The Saab EV-1, or Saab 900 Turbo EV-1, was developed by Saab in 1985 as a fully functional and roadworthy future concept car, EV-1 stands for ´Experimental Vehicle One´.

It was a wedge shaped 2 + 2 sports coupé body style based on the Saab 900 Turbo 16v. The body was steel and the roof all glass. The design was made by Björn Envall, and the metal work was done by Leif Mellberg included features such as a solar powered interior cooling fan, with 66 solar cells mounted in the glass roof.
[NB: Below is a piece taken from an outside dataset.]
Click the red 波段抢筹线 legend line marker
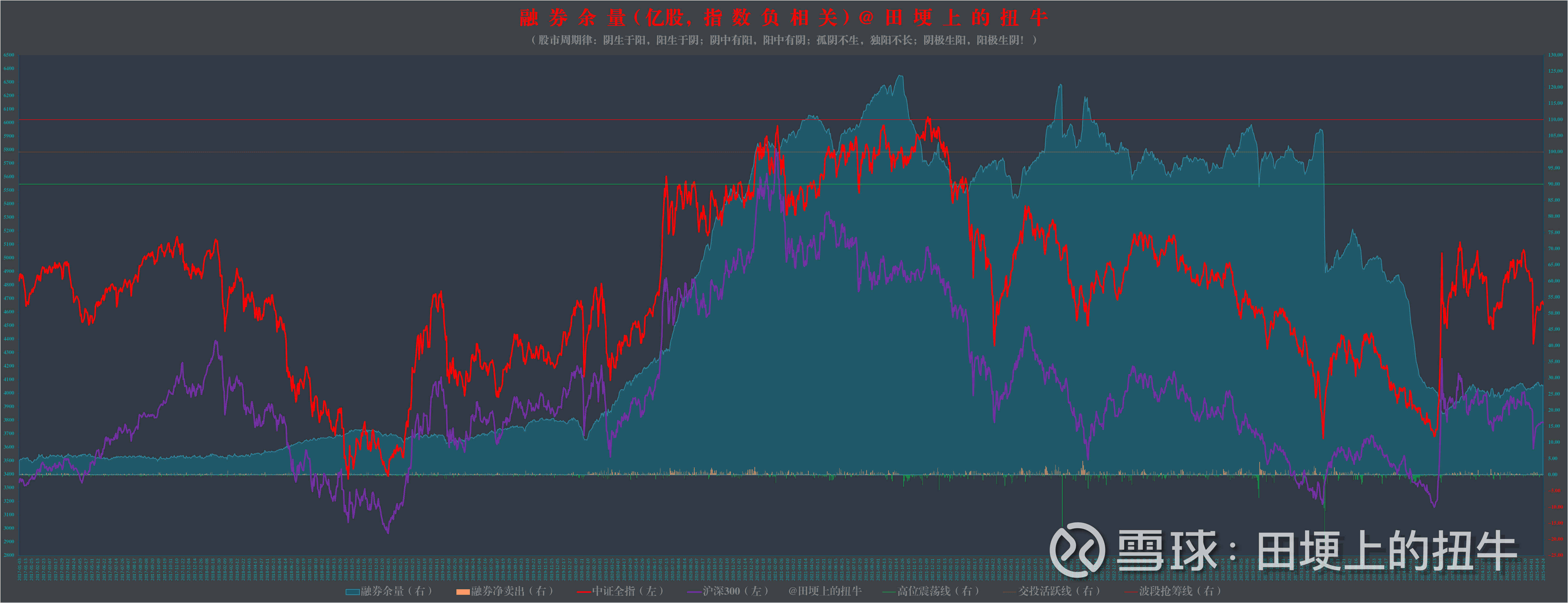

This device cooled the car when parked in sunlight. The front and rear bumpers (fenders) were designed to absorb impacts and revert to their original shape. They were made of Aramid fibre (Twaron or Kevlar) reinforced composites. The side doors featured carbon-fibre side impact protection.

Most of the parts were from the Saab 900 Turbo 16 and modified, but the seats came from a Chevrolet Corvette. The engine was tuned to give 285 hp (213 kW). The top speed was 270 km/h and 0 to 100 km/h acceleration took 6.9 seconds.

The speedometer lights only illuminate the area around the current speed; a modified version of this feature has been incorporated as standard on later production Saab models. The windshield is wrap around and very deep and steeply inclined for the era, while the A-pillar has a much more vertical angle, providing excellent driver visibility.

The EV-1 can be seen in the background of Back to the Future Part II.